Swiggy’s experimental drones fly amid a holistic attempt from food delivery companies to make their wares more accessible, and just in time for customers. On Swiggy’s radar are segments where the demand during the day could be ad-hoc and unpredictable, but Vaz said the company has decidedly stayed away from requiring partners to deliver groceries or certain food categories in under ten minutes: “Frankly, at Swiggy, we’ve never played that segment. And, I don’t know if there’s a real customer need where they say, ‘I need my tomatoes in nine minutes.”
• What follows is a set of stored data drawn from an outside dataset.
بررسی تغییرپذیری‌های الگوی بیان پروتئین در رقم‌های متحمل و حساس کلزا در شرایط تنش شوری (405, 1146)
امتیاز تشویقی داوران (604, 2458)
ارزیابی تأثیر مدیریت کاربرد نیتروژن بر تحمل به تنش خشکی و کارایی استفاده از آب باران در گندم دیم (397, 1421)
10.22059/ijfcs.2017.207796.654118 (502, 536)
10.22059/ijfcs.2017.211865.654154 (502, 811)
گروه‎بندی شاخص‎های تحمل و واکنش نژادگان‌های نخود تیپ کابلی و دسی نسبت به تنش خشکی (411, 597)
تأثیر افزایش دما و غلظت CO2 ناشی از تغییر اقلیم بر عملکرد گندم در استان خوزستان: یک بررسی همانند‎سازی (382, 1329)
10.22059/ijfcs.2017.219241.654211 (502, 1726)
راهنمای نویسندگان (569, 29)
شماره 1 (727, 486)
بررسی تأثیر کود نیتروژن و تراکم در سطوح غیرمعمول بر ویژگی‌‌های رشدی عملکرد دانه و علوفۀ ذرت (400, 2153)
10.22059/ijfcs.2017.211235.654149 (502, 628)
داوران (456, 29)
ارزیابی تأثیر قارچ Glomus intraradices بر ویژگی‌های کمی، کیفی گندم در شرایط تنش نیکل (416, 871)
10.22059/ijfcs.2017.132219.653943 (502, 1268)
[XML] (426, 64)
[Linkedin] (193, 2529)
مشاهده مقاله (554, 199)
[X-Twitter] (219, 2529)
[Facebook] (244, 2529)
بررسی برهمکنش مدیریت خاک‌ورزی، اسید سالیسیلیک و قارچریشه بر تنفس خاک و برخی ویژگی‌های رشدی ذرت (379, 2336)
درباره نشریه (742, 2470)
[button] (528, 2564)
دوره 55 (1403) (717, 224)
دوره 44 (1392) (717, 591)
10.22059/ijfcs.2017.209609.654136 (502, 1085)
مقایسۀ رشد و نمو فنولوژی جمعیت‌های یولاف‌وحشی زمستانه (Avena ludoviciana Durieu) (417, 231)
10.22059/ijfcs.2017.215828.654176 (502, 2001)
Vaz spoke about the drone pilot in the context of a technology company’s varied moon shots, with little visibility into which ones can be commercialized and which ones might fall by the wayside. A former Infosys executive, Vaz said the correlation between revenue and employee count – particularly engineers working on experimental tech – does not hold tight across all businesses. That is especially so in companies striving to create new categories, or compete in markets still in their evolutionary phases.

For IT and Software-as-a-Service (SaaS) businesses, the math was relatively simpler. For businesses involving the use of technology for non-tech businesses, like Swiggy, the equation was far more complex, he said. “Ät some point, maybe, when the business is mature, you can build a correlation between your wage bill and business growth, but not when your markets and customers are changing.”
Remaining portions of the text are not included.